> _Reading passage_

Lockdown has increased risk of grooming and abuse of minors, expert says
The increased screen time and isolation due to quarantine measures or restrictions during the COVID-19 pandemic have put vulnerable minors at greater risk of grooming and abuse online, a Jesuit safeguarding expert said.
Almost every nation that has had lockdowns or other restrictions has had similar consequences in which young people are spending a lot more time at home, “alone, online with no supervision or being checked on,” said Jesuit Rev. Hans Zollner, a member of the Pontifical Commission for the Protection of Minors.
With increased screen time and so many options available for interacting online with others, “pornographic material also becomes more accessible” to predators and to children who have no limits on what they can access and no guidance on what they should do to protect themselves from people contacting them online, he told Vatican News June 18.
“We have to educate about protecting the dignity and respect of vulnerable people, especially young people,” he said.
Father Zollner, who is also a professor of psychology and president of the Centre for Child Protection at the Pontifical Gregorian University in Rome, spoke to Vatican News about his presentation for a “Safeguarding Webinar Series” the same day.
The series was organized by the women’s International Union of Superiors General with the collaboration of the pontifical commission, the Centre for Child Protection and the Telefono Azzurro abuse hotline in Italy.
Father Zollner’s talk focused on “safeguarding online in times of lockdown” and highlighted the kind of risks facing minors online.
The FBI estimates that “at any one time, as many as 750.000 child predators are online over the internet seeking children to abuse online,” his slideshow presentation said, and “two-thirds of the world’s countries have no specific laws to combat online grooming of children for sex exploitation.”
He said that police agencies worldwide were warning that perpetrators have been using the lockdown to target children.
Some examples of how drastic the increase has been during the pandemic, he said, can be seen in Australia where downloading of images of abuse shot up by 86 per cent in the three weeks after March 21.

> _Saved entries_
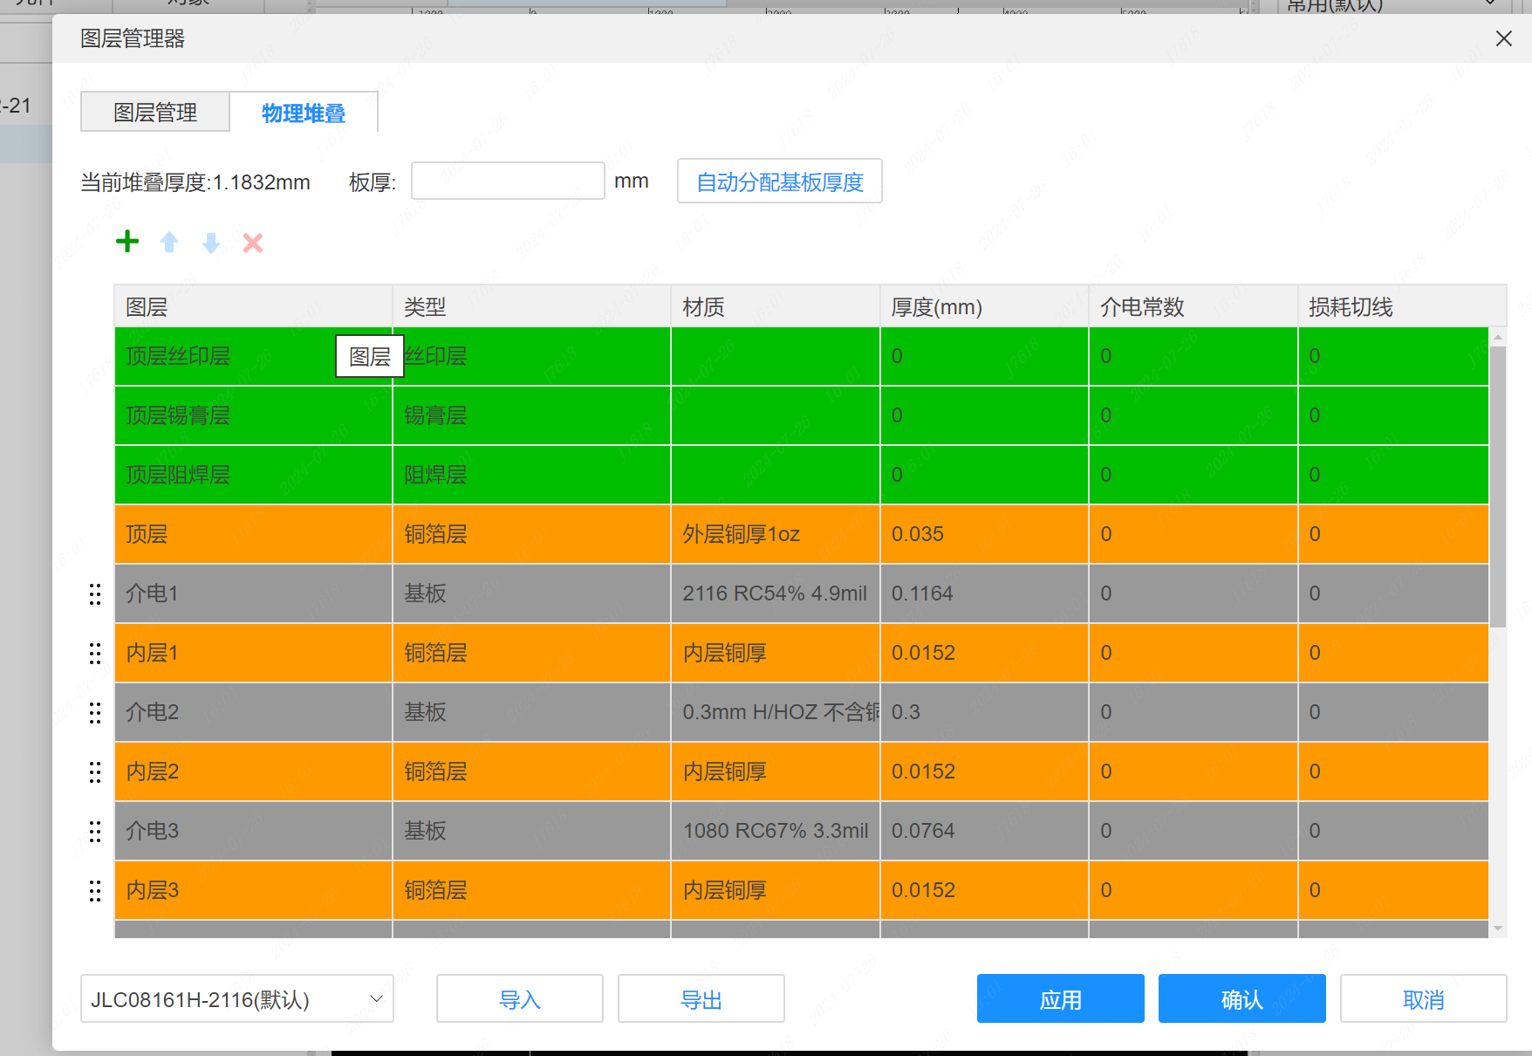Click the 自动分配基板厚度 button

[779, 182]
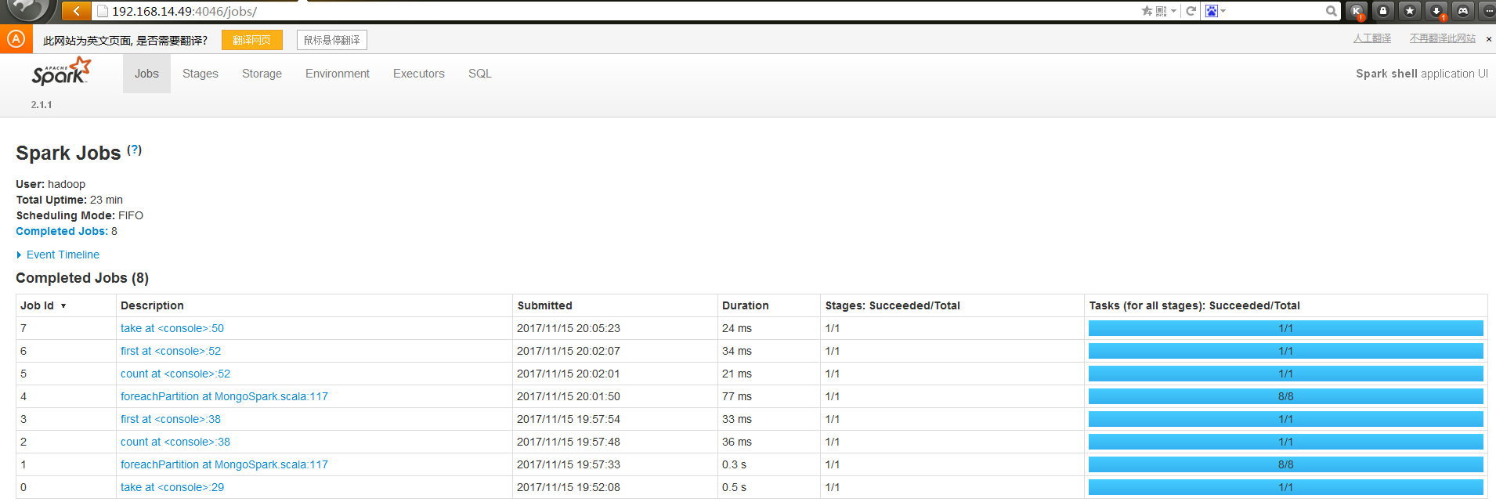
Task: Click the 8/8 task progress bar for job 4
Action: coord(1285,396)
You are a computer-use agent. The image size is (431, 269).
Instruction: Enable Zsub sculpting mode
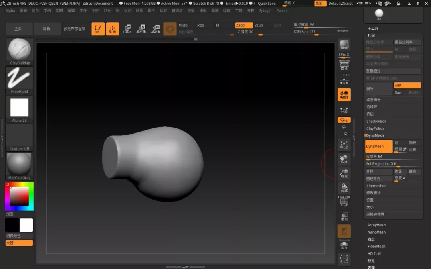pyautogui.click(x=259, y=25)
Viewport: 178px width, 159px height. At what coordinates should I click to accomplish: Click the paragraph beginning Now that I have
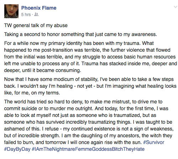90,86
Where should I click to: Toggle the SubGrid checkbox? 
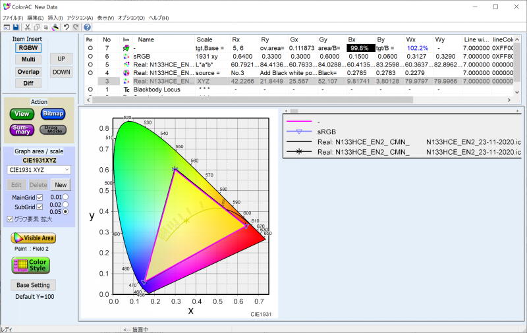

> _What to do_
Reproduce the passage of the article on lockdown and the online grooming of minors that runs between "With increased screen" and "News June 18.", inclusive.

> _Solved exercise_
With increased screen time and so many options available for interacting online with others, “pornographic material also becomes more accessible” to predators and to children who have no limits on what they can access and no guidance on what they should do to protect themselves from people contacting them online, he told Vatican News June 18.